Ainda que o nosso projeto investigativo faça uso da História da Ciência para trabalhar uma sequência didática, a nossa leitura da HC foi informada pela filosofia da ciência que, além do mais, clarifica termos como facto, evidência, causa, lei, explicação, modelo, indução, conceito ou teoria, por um lado e, por outro, num segundo nível de análise, permite uma identificação das nossas posições sobre o conhecimento e sua evolução bem como assumir de modo explícito uma ideia de ciência.

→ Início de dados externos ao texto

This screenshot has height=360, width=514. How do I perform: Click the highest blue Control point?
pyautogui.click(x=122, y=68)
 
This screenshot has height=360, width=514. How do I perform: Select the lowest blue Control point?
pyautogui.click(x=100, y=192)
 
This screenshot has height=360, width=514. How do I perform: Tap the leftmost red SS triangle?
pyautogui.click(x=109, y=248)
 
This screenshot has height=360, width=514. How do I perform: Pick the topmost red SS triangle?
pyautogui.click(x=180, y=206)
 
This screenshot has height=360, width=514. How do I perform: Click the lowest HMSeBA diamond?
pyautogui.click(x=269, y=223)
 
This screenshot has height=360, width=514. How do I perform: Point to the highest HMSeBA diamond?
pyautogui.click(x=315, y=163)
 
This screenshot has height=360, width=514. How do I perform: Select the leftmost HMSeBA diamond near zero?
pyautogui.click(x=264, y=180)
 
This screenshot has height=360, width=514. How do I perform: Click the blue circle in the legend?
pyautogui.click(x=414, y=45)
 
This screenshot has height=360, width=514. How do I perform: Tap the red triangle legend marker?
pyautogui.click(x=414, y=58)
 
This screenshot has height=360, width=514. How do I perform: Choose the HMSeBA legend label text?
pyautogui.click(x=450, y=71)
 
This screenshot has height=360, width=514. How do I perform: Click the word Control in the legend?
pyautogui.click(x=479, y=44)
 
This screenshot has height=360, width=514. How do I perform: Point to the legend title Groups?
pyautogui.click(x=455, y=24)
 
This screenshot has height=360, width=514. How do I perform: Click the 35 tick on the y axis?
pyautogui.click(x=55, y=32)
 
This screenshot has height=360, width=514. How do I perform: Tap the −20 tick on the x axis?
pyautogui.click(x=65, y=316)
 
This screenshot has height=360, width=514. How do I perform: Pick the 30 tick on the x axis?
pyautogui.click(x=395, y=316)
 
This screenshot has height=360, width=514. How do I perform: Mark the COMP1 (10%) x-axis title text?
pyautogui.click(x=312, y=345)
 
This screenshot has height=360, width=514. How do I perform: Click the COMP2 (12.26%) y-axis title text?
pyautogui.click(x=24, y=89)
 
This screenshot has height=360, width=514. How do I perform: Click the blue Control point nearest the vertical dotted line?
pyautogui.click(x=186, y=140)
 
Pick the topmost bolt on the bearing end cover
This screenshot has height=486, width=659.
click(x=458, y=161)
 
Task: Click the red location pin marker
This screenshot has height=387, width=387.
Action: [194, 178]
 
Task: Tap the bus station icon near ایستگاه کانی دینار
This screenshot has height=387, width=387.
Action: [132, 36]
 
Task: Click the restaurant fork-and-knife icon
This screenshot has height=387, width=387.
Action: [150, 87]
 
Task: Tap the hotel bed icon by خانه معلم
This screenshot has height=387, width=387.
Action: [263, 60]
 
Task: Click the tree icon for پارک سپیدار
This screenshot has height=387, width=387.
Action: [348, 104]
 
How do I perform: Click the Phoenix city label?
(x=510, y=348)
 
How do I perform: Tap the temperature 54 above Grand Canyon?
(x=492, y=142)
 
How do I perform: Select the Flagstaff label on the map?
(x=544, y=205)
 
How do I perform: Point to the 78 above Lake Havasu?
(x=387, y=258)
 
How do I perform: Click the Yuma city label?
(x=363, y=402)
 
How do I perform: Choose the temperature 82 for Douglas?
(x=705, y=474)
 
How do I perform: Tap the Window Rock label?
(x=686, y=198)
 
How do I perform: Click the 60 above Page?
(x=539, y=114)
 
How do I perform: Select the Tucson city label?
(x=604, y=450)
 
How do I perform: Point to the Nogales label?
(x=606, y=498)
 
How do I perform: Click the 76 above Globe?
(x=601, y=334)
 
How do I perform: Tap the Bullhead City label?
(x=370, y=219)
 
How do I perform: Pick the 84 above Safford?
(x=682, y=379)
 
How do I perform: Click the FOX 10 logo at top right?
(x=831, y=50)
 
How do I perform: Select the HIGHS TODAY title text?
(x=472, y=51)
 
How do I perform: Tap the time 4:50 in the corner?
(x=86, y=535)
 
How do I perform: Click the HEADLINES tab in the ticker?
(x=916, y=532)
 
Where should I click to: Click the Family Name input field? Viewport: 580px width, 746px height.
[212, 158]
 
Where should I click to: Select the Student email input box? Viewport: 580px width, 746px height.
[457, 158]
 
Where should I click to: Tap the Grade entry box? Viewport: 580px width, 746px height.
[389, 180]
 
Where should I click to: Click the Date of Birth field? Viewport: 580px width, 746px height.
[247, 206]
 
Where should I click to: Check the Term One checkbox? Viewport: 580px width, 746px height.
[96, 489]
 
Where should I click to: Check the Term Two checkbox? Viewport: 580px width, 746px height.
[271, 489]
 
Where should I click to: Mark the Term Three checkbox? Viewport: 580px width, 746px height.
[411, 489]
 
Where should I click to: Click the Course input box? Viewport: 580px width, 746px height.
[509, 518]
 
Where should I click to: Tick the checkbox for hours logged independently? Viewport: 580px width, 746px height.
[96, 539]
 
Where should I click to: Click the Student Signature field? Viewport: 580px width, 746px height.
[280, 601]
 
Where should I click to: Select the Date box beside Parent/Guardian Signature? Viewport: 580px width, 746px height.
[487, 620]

De certo modo voltámos à literatura e podemos agora entender, olhando de outro modo, a ideia de Michael Matthews (1994) segundo a qual:

Os professores, como profissionais, devem ter um conhecimento histórico e filosófico do seu conhecimento de conteúdo, de forma totalmente independente do facto de esse conhecimento ser ou não usado diretamente em sala de aula: os professores devem saber mais dos seu assuntos do que é necessário para ensinar. Os professores têm uma responsabilidade profissional para ver além dos muros da escola. Eles estão a lidar com a formação da mente de crianças e a introduzir as crianças naquilo que John Dewey chamou de conversação da humanidade. Os professores de ciência, em particular, estão a introduzir as crianças a uma tradição que é complexa, rica, influente e de grande significado cultural. (…) Eles têm uma responsabilidade para com a sociedade, para com a sua profissão e para com os seus alunos, tanto em compreender ciência como em ver a ciência nos seus amplos contextos históricos, filosóficos e culturais. (pp. 200, 201) Uma segunda nota relaciona-se com a necessidade do nosso processo investigativo: ganhou uma nova urgência, agora intrínseca a nós próprios, quando antes era ainda uma necessidade que resultava do confronto da nossa prática, com a literatura. Esta urgência revelou-se no estudo quase avassalador da literatura relevante, atividade que nunca abandonámos ao longo do nosso trabalho de investigação e que foi ganhando em dimensão e consistência; atividade que prosseguirá após este trabalho.